2. Use antibacterial soap.
dr Woolery-Lloyd recommends the CLn body wash, which was developed by a doctor and contains sodium hypochlorite to kill bacteria.
If your butt is sensitive and can't take a harsh cleanser, she recommends Dove Antibacterial Wash.
3. Lathers up with benzoyl peroxide.
Try treating your prey with a benzoyl peroxide body wash or cleanser. The ingredient is effective in treating acne and folliculitis due to its antimicrobial (aka bacteria-fighting) properties. "Sing the whole alphabet once you've applied the product to allow it to sit on the skin long enough to work its magic, then rinse off," advises Dr. Illustrator. (FYI: BP can bleach colored fabrics, so be sure to rinse thoroughly and use white towels!)
4. Moisturize daily to prevent and treat.
Miami Beach Bum is specially formulated for butt acne. When founder and ocean sports lover Ayssa Di Pietro dealt with butt acne from essentially living in a wetsuit, she turned to botanical ingredients to help her skin rebuild its barrier and rebalance its microbiome. At a pH your skin likes, this lotion uses an aloe base to restore your skin's acid mantle and oregano to kill bacteria and balance your skin's ecosystem. Di Pietro told WH that she uses it once a day after her shower and it keeps everything from her back to her cheeks clear and smooth.

5. Unclog pores with salicylic acid.
You can also combat your butt breakouts with a salicylic acid acne treatment. This form of beta-hydroxy acid (BHA) can help slough off excess oils and slough off dead skin cells so they don't get trapped in your pores and follicles (which is where Buttne starts). Apply this after showering.
6. Lighten dark spots with glycolic acid or azelaic acid.
These ingredients do double duty: glycolic acid fights acne by helping the skin shed dead skin cells and excess oil that clogs pores, while azelaic acid kills acne-causing bacteria. "Both have the benefit of lightening dark spots that can develop after pimples or folliculitis clear up," says Dr.
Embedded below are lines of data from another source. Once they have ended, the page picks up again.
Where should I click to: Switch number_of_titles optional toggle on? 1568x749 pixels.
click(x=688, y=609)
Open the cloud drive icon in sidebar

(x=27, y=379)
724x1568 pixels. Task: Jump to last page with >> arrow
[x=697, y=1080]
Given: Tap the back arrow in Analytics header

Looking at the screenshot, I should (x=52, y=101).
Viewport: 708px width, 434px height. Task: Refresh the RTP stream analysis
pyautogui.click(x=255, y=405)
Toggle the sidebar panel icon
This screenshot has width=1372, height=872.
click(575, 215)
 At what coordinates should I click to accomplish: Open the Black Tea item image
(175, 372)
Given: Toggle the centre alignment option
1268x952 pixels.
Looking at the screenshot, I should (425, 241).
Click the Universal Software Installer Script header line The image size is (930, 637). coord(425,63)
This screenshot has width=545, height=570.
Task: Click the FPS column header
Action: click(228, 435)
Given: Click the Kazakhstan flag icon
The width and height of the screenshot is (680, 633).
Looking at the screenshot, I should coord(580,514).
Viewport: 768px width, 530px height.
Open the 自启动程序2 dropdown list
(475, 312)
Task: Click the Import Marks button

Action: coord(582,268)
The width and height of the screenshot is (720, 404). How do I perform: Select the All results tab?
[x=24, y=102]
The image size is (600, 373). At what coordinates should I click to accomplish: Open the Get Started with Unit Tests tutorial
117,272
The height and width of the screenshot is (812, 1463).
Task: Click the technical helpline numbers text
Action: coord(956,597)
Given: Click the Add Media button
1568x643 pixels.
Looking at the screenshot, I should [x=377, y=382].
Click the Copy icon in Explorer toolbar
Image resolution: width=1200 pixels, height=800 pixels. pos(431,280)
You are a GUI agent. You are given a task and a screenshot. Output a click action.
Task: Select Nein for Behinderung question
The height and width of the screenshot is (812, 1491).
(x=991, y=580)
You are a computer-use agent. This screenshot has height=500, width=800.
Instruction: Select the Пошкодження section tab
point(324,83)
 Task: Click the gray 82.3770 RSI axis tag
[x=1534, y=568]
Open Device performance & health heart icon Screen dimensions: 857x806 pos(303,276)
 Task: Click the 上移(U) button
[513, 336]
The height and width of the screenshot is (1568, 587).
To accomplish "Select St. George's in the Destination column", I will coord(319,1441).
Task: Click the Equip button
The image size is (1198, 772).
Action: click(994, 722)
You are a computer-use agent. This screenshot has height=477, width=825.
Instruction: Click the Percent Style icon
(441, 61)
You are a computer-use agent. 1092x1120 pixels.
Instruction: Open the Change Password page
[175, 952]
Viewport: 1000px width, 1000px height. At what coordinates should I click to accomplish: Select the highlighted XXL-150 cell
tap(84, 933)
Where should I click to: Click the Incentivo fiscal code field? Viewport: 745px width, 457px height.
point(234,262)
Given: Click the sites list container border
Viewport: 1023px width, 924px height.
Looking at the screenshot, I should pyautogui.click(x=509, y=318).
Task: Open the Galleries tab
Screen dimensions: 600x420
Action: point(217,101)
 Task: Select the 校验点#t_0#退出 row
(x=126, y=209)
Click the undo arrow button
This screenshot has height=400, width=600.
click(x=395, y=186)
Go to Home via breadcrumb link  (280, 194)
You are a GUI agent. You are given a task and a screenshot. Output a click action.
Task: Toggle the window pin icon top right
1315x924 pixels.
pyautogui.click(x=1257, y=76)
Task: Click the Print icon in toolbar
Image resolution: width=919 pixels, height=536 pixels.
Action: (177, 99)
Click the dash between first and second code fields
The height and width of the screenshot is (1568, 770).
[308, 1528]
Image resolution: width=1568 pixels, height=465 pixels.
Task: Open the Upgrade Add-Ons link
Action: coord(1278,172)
Illustrator.
Another possibility is that your doctor may prescribe 15-20% azelaic acid or, according to Dr. Woolery-Lloyd grabs something OTC that isn't as strong.
7. Shave properly.
Yes, some people shave their butts. "Shave in the direction of the hair fiber instead of against it," says Dr. Gohara. "And use plenty of shaving cream and lube [to avoid irritation]."
8. Consult a dermatologist.
When at-home solutions aren't enough, it may be time to consult a professional. Your derm might suggest trying topical antibiotics like clydomycin and azithromycin lotion, and in more severe cases, oral antibiotics, says Dr. Woolery-Lloyd.